In a sports program, even at young ages, children inherit responsibilities. But they also have rights.

 

The National Association for Sport and Physical Education Program has developed a "Bill of Rights for Young Athletes."

 

1. Right to participate in sports

2. Right to participate at a level commensurate with each child's maturity and ability

3. Right to have qualified adult leadership

4. Right to play as a child and not as an adult

5. Right to share in the leadership and decision-making of sport participation

6. Right to participate in safe and healthy environments

7. Right to proper preparation for participation in sports

8. Right to an equal opportunity to strive for success

9. Right to be treated with dignity

10. Right to have fun in sports

 

Development vs Professional Sports Model

 

It's important to remember that the major goals of professional sports are directly related to their status in the entertainment industry. 

 

The professional's job is to win; the ones that don't often join the ranks of the unemployed rather quickly. 

 

The developmental model of sport has a very different focus.
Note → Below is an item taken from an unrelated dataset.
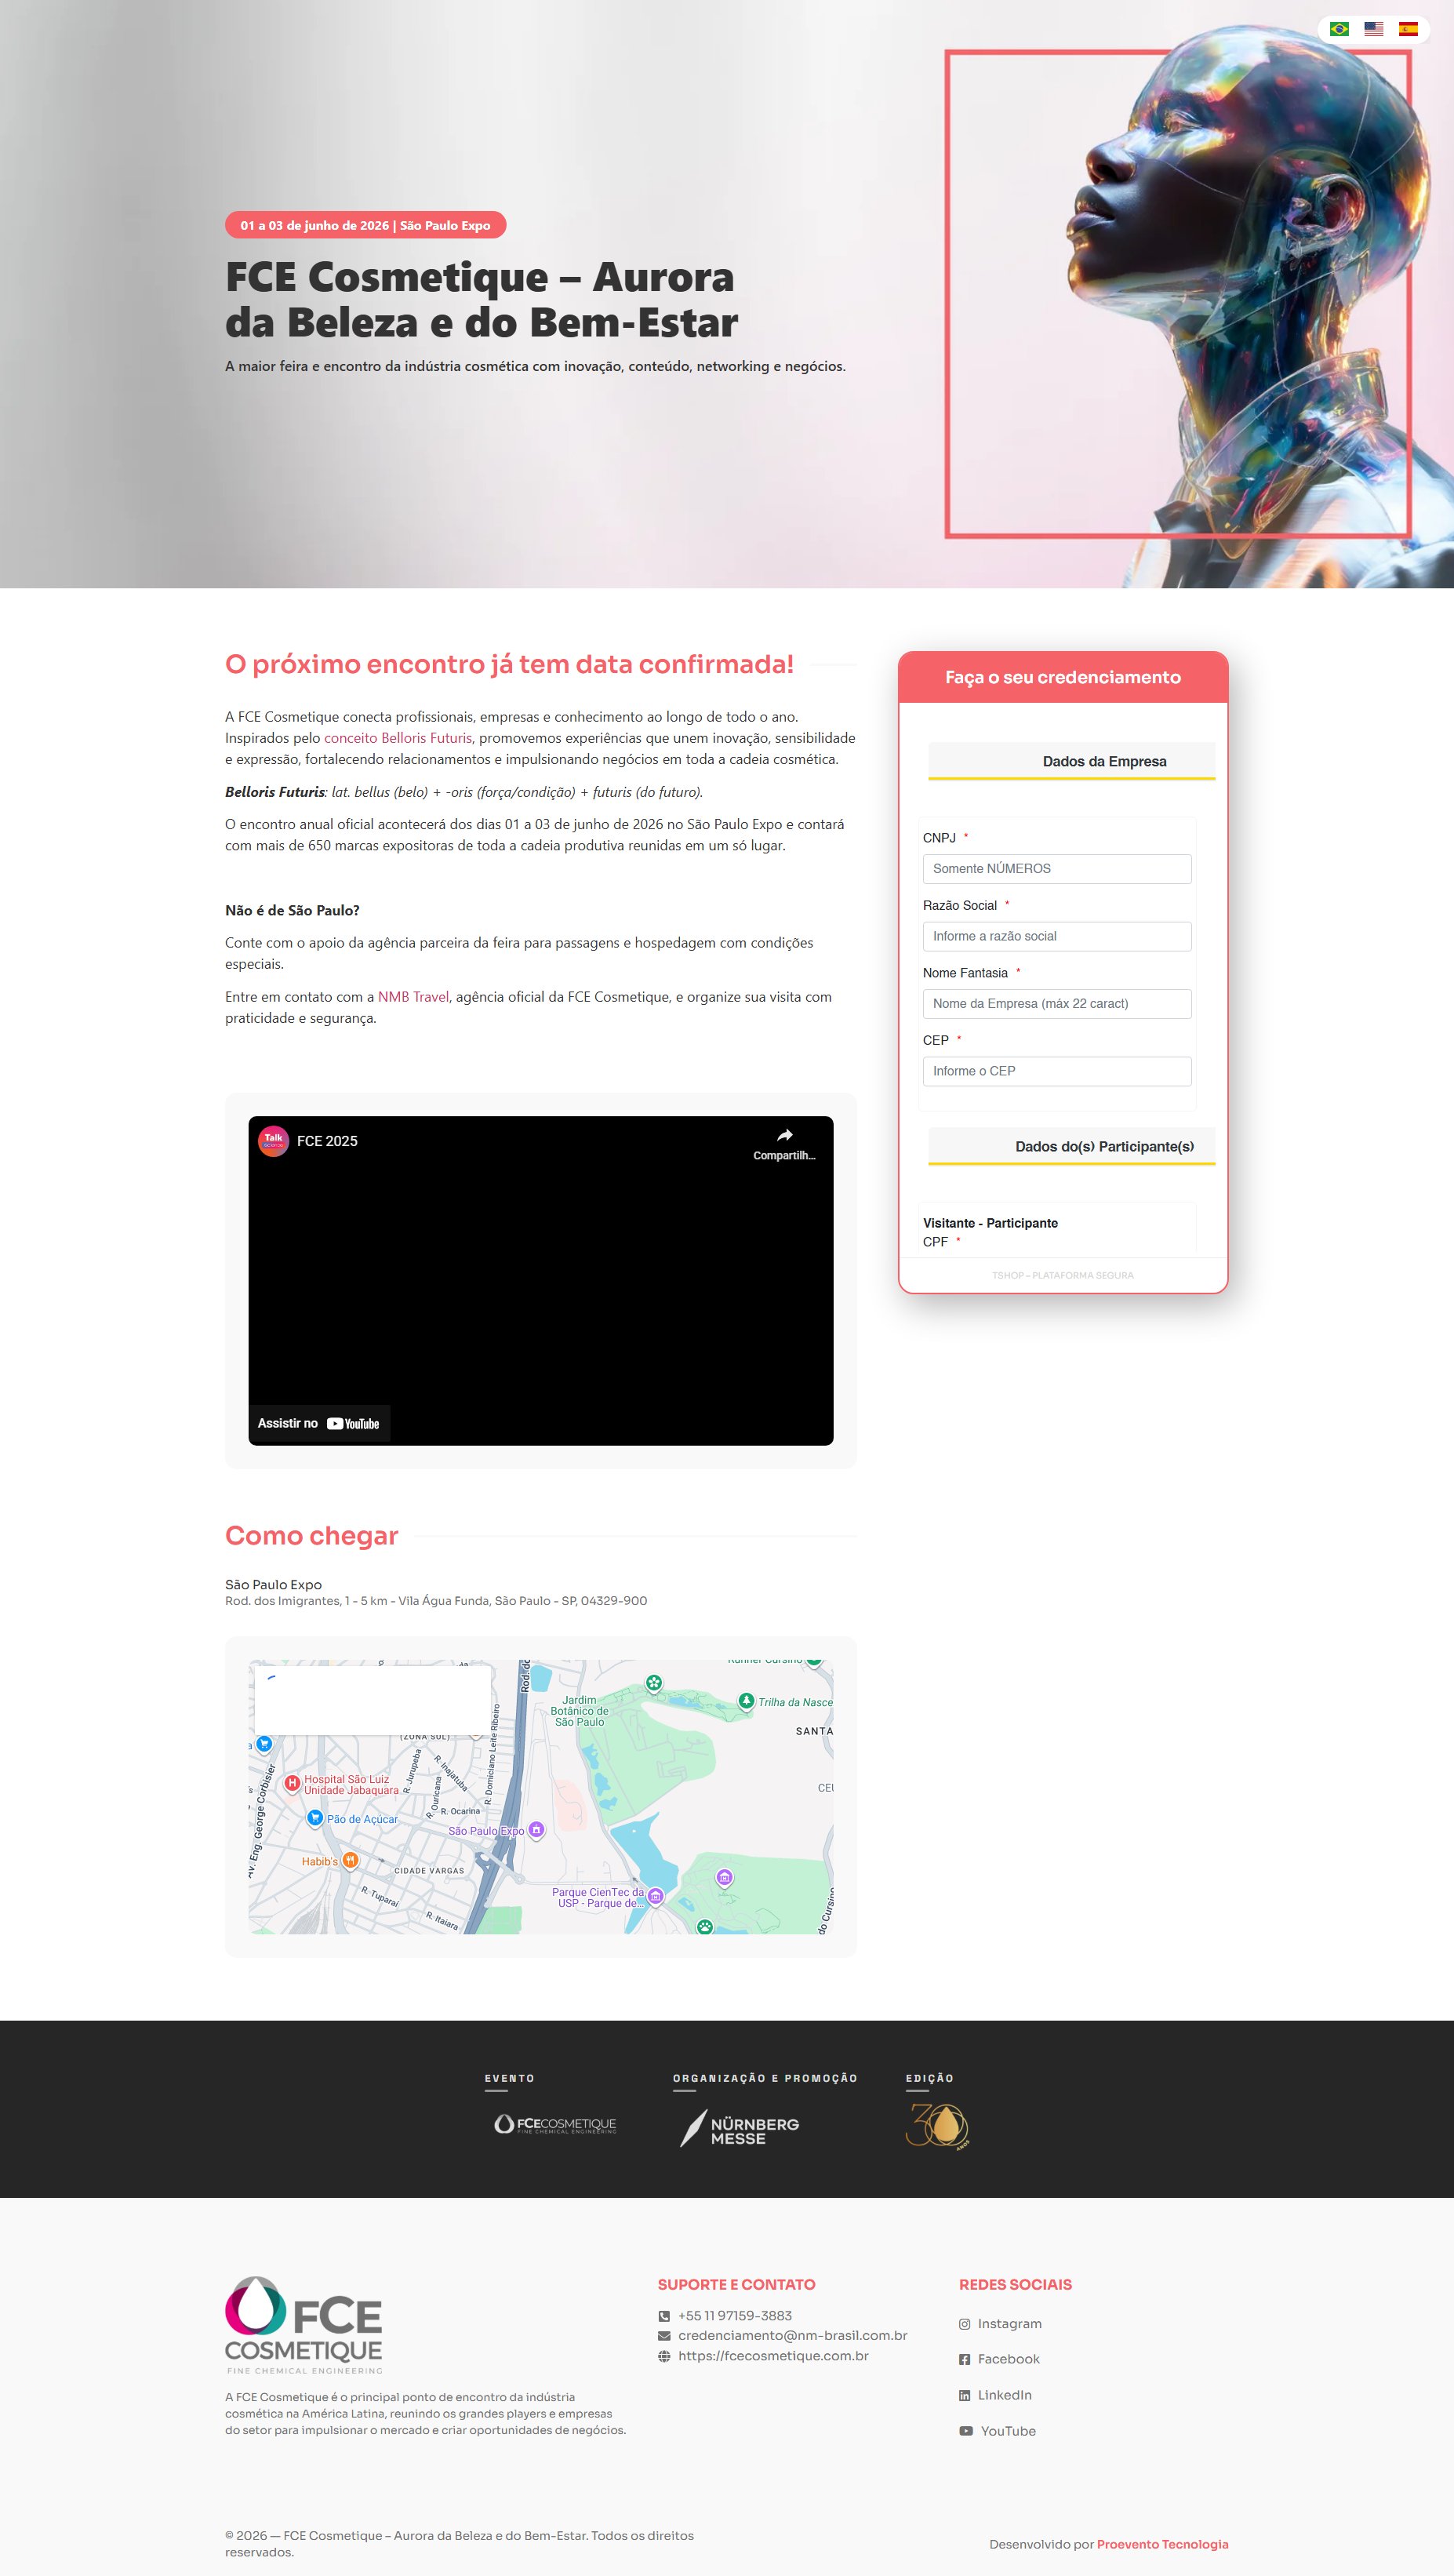
Task: Open the Proevento Tecnologia developer link
Action: 1162,2544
The quality of the experience, from the athlete's perspective, is the metric. Not from the perspective of the coach or parents.

 

Sport participation is an educational process whereby children and adolescents can learn to cope with realities they're likely to face later in life. While winning, and the effort to succeed are often part of the goal, winning should not be the primary goal. 

Also in the development model, dealing with adversity can come in the form of properly handling a bad call from referees or umpires or struggling against a superior competitor.